How selfish of us in AZ to be sad, disappointed, or angry that you may be staying.
May we praise God for using you. As your friends and family, we can send you where we are not called; the Czech, and therefore, we can support you through prayer and money.
God bless you dear brother, disciple, and friend.
-SEM
Thanks for sharing your thoughts. So excited about the future and what it will hold for you. See you in a few weeks.
I Love You and will miss you. Check out the new picture on Myspace.
Hey Nate! We're excited that you're staying! Abigail is looking forward to seeing you in a couple weeks and maybe she'll hook you up with some cute chick! Who knows! It could happen...
Nate,
thank you for sharing how Gd continues to transform you into his image and your trusting.
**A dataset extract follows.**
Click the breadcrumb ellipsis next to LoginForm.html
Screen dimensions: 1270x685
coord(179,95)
Man its not easy to be away from family and close friends. I can see thought and imagine how many amazing young people will continue to know/grow/go with Gd because you stayed.
One day, you will see how your walking by faith truly set a course that Gd will knock your socks off.
blessings brother man,
YOU ROCK!!
Q
It was hard to read that and not just miss you a ton....I love the quote that Bobby shared with you...it makes a whole heck of a lot of sense. I hope you feel a sense of relief now that you have taken the step and spent time with God on this. I am proud of you!!!
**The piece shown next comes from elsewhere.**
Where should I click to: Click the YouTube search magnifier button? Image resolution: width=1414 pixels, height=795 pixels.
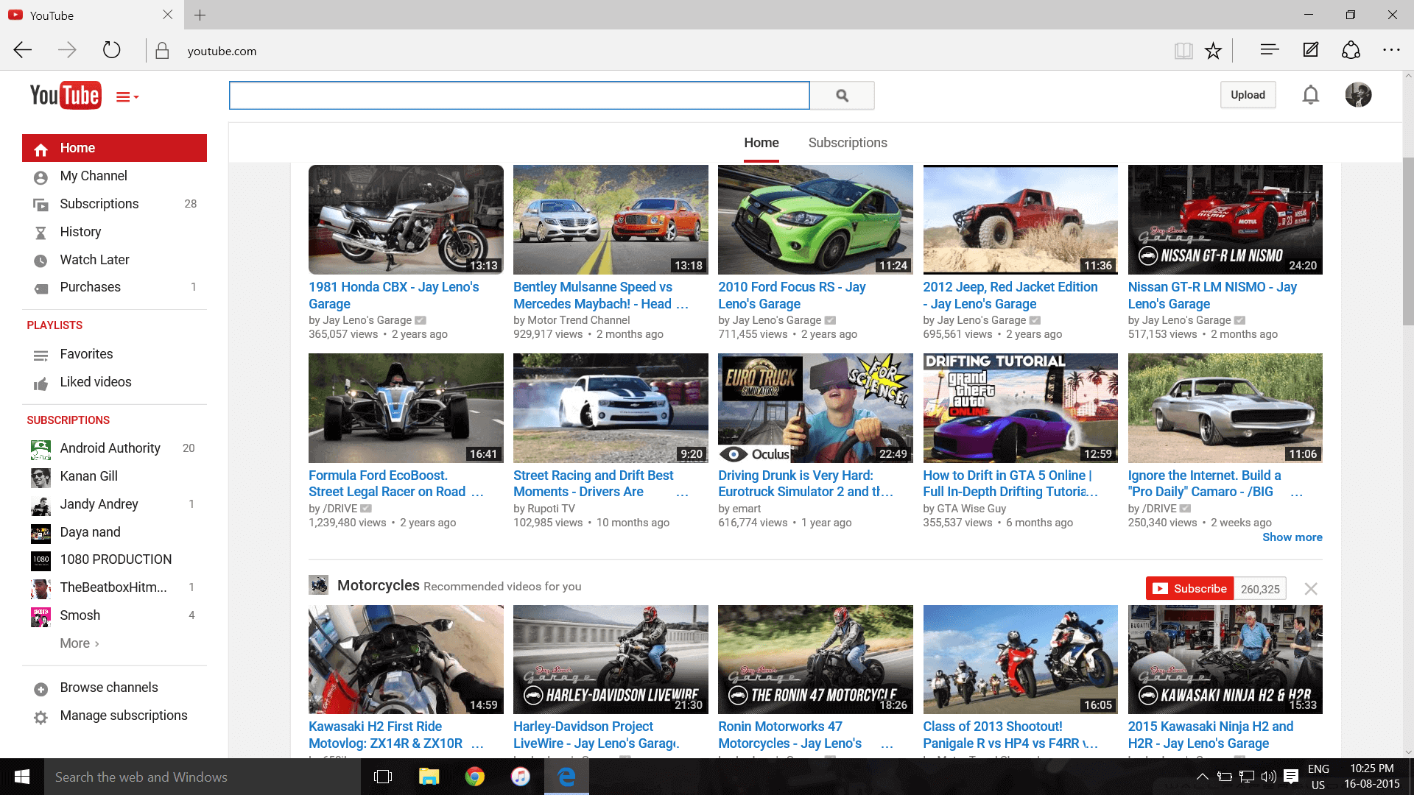[842, 96]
God continues to bless your obedience friend. So glad you are staying.
Love you and praying for you!
Lee Ann and Bryan
I am so glad to hear that you are staying! Young Czech men like you need to be invested in. Keep walking! Keep following Jesus!
Congrats bro! I think you're making a wise and God glorifying decision.
See you soon.
Amen
my process to stay in Slovenia was so so similar...Thanks so much for sharing something so close to your heart. See you soon at conference!
i'm proud of you. the best is often the hardest... yet the most beautiful.
see you soon brother.
awesome. selfishly glad you are staying, but also inspired.
nate, thanks for sharing the process... i'm excited that you are staying but more than that that you are chosing to be obedient to the Lord- when i know life here can be hard.
i've been reading my utmost again recently and July 28, reminds me a lot of the beautiful process of obedience and how what God sees as the goal is much different than what we imagine...
"what we call the process, God calls the end..."
see ya soon!
you have a rockin' apartment by the way :)
Dude, I'm stoked that you're staying. You're such an authentic and dynamic person and I know the deeper you go in the lives of students they are going to be eternally impacted! Plus, you're one of the people I look forward to seeing the most at our conferences!
-Daniel Eifling
Nate, I am really proud of you, thanks for sharing your thoughts end feelings. Just because of this I can see the power of God - and this is very important for me.
I hope we´ll meet soon. Take care about yourself. I will pray for you.